Chemical system biology approach to identify multi-targeting FDA inhibitors for treating COVID-19 and associated health complications

Biswajit Naik  1 Venkata Satish Kumar Mattaparthi  2 Nidhi Gupta  1 Rupal Ojha  1 Pundarikaksha Das  2 Satyendra Singh  1 Vijay Kumar Prajapati  1 Dhaneswar Prusty  1
Affiliations

Chemical system biology approach to identify multi-targeting FDA inhibitors for treating COVID-19 and associated health complications

Biswajit Naik et al.
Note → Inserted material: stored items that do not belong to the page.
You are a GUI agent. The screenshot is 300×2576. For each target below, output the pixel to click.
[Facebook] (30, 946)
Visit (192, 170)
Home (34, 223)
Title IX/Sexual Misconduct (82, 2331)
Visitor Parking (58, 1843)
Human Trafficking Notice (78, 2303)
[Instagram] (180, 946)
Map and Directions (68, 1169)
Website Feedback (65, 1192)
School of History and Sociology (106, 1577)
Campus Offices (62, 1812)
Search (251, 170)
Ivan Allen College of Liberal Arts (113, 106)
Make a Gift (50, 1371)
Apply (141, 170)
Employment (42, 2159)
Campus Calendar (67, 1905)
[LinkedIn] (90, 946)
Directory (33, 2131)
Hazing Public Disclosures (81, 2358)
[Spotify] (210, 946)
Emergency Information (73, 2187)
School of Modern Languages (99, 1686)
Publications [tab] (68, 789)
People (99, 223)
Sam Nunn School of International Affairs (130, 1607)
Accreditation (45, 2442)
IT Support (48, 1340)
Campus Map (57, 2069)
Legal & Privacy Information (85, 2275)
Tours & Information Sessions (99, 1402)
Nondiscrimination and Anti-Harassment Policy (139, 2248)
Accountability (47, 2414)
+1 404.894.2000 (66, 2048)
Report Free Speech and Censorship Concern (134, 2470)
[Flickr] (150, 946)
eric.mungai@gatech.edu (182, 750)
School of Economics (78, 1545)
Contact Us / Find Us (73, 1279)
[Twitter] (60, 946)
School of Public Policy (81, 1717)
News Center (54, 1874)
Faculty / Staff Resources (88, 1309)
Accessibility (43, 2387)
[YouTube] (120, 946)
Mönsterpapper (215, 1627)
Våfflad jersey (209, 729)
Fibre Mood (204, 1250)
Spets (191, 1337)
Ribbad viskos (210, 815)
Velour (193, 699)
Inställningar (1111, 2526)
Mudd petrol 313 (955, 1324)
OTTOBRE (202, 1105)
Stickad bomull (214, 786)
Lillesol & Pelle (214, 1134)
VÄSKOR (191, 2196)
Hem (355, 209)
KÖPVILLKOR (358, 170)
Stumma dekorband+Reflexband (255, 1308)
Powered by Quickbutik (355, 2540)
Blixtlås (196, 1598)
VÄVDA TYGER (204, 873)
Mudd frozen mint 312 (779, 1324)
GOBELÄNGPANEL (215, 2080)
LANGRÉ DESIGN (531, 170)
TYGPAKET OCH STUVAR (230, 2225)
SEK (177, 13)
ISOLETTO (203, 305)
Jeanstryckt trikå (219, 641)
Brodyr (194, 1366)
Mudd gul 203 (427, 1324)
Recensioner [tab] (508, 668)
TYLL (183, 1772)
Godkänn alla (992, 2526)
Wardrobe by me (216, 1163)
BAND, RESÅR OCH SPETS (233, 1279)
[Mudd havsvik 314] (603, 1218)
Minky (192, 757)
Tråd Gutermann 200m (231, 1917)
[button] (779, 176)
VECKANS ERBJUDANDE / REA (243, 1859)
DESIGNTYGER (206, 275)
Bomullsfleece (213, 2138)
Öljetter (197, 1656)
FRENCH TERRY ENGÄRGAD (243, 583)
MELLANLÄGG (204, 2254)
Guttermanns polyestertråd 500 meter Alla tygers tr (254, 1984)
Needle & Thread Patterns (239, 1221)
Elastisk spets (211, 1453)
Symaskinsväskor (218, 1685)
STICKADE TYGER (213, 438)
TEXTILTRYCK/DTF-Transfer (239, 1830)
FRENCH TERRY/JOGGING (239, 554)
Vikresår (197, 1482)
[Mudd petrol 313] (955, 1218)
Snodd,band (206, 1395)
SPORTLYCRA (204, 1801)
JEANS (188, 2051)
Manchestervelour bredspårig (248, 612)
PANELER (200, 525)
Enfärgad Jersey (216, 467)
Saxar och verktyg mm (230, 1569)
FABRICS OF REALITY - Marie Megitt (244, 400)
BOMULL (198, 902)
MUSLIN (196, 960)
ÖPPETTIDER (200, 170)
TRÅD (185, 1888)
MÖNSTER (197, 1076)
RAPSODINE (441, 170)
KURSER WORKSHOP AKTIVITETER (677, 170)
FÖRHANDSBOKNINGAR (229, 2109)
J Biomol Struct Dyn. 2022.

Abstract

In view of many European countries and the USA leading to the second wave of COVID-19 pandemic, winter season, the evolution of new mutations in the spike protein, and no registered drugs and vaccines for COVID-19 treatment, the discovery of effective and novel therapeutic agents is urgently required. The degrees and frequencies of COVID-19 clinical complications are related to uncontrolled immune responses, secondary bacterial infections, diabetes, cardiovascular disease, hypertension, and chronic pulmonary diseases. It is essential to recognize that the drug repurposing strategy so far remains the only means to manage the disease burden of COVID-19. Despite some success of using single-target drugs in treating the disease, it is beyond suspicion that the virus will acquire drug resistance by acquiring mutations in the drug target. The possible synergistic inhibition of drug efficacy due to drug-drug interaction cannot be avoided while treating COVID-19 and allied clinical complications. Hence, to avoid the unintended development drug resistance and loss of efficacy due to drug-drug interaction, multi-target drugs can be promising tools for the most challenging disease. In the present work, we have carried out molecular docking studies of compounds from the FDA approved drug library, and the FDA approved and passed phase -1 drug libraries with ten therapeutic targets of COVID-19. Results showed that known drugs, including nine anti-inflammatory compounds, four antibiotics, six antidiabetic compounds, and one cardioprotective compound, could effectively inhibit multiple therapeutic targets of COVID-19. Further in-vitro, in vivo, and clinical studies will guide these drugs' proper allocation to treat COVID-19.Communicated by Ramaswamy H. Sarma.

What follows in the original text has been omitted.